A Contemporary North American Prayer Book
by William John Fitzgerald
Skokie, IL: ACTA Publications, 2008
157 pages
Reviewed by Bobbie Bonk

William John Fitzgerald poetically begins A Contemporary North American Prayer Book with "The Great Story" and prays: "Bless this day, and all the days of our lives as they unfurl from your gracious hands, O Creator God!" (11). This is an appropriate beginning to an abbreviated and adapted Liturgy of the Hours, dedicated to prayerfully moving a person through the day, using the traditional times of Morning Prayer (Lauds), Midday Prayer (Nones and Angelus), and Night Prayer (Compline). Each of the three prayer times offers an opportunity to slow down and reflect, to engage with God about things that fill our days, including "Cell phones, iPods, blogs, Web sites, podcasts, networks..." (42).

The "Midday Prayers" take the reader to a "North American Island Retreat" for a pause in the midst of activity before beginning the work of the afternoon. A lunch blessing goes beyond the physical food that we eat to a mindfulness of the "more than" which can hold us in unity with God and others. Compline prayers include calling to mind gratitude, forgiveness, letting-go, or even something to take to our dreams.

A Contemporary North American Prayer Book is refreshing with its use of contemporary and inclusive language. Along with poetry and an innovative approach to scripture, quotations from a variety of inspired people such as Black Elk, Eleanor Roosevelt, Thomas Merton, Dorothy Day, Thomas Keating, and Joan Chittister are included. The flow is gentle, and in wonderful to linger and immerse oneself in God while praying the text.
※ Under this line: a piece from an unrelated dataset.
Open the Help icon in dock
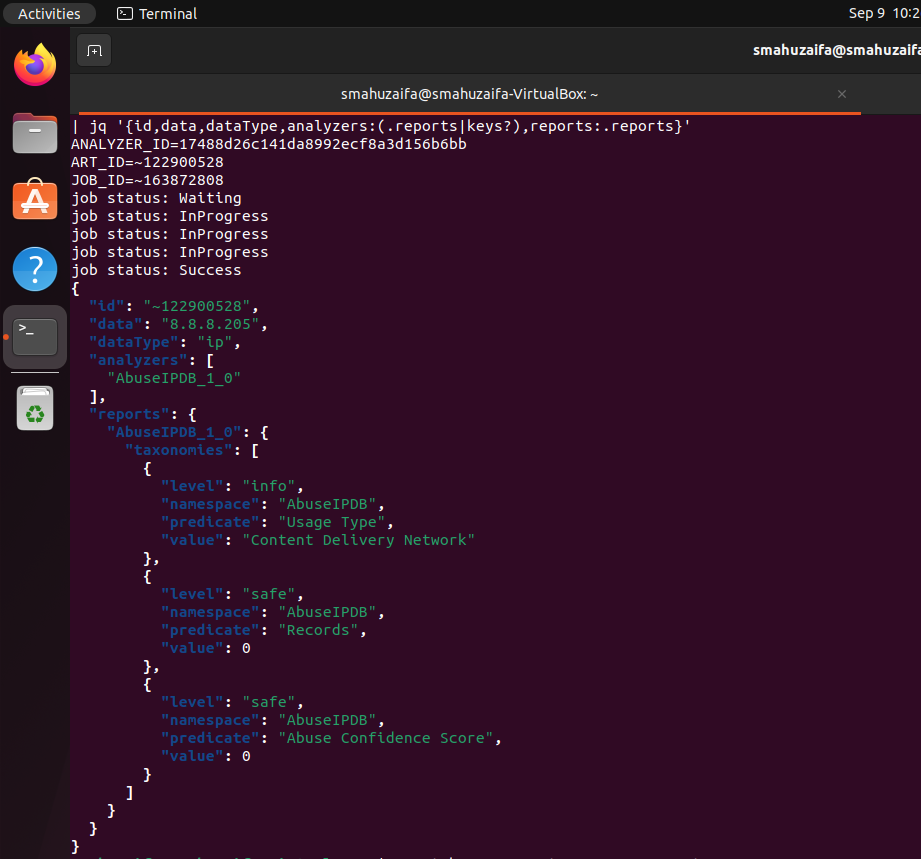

Two unique litanies are also included: the "Litany of Work" which encompasses a wide variety of professions and vocations, and a "North American Litany of Saints," comprised of men and women, some of who are canonized by the Roman Catholic Church, and others who are not yet canonized.

In a section entitled "Thirty North American Pilgrimages," Fitzgerald encourages the reader or person of prayer to travel throughout areas in North America without leaving one’s own room by using imagination and guided imagery. In so doing, places like Niagara Falls, Saint Jude’s Children’s Hospital, the Basilica of Our Lady of Guadalupe, or even the beach at Santa Barbara, California, USA, take on a new sense of the Sacred. These places become holy ground where anyone can ponder the mystery of God in a delightfully new way.

The pages of this prayer book contain an invitation to deep contemplation as well as an awareness of the poor and the hungry, those who stand in the margins. One cannot help but be touched by the transformative power of the Spirit, and in doing so, reach out to others.

If spiritual directors and spiritual directees are looking for a way to praise God individually or together, these prayers are a powerful source for welcoming God’s presence in a creative and uplifting manner. This is one way of uniting North America and calling it to embrace the entire planet.

Bobbie Bonk works at a Roman Catholic church in Fort Collins, Colorado, USA. She facilitates retreats, offers spiritual direction, and volunteers with inmates at the Larimer County Detention Center. By participating in workshops for adult survivors of childhood abuse led by Mary’s Hope, she enhanced her spiritual direction training from The Center for Spirituality at Work in Denver, Colorado.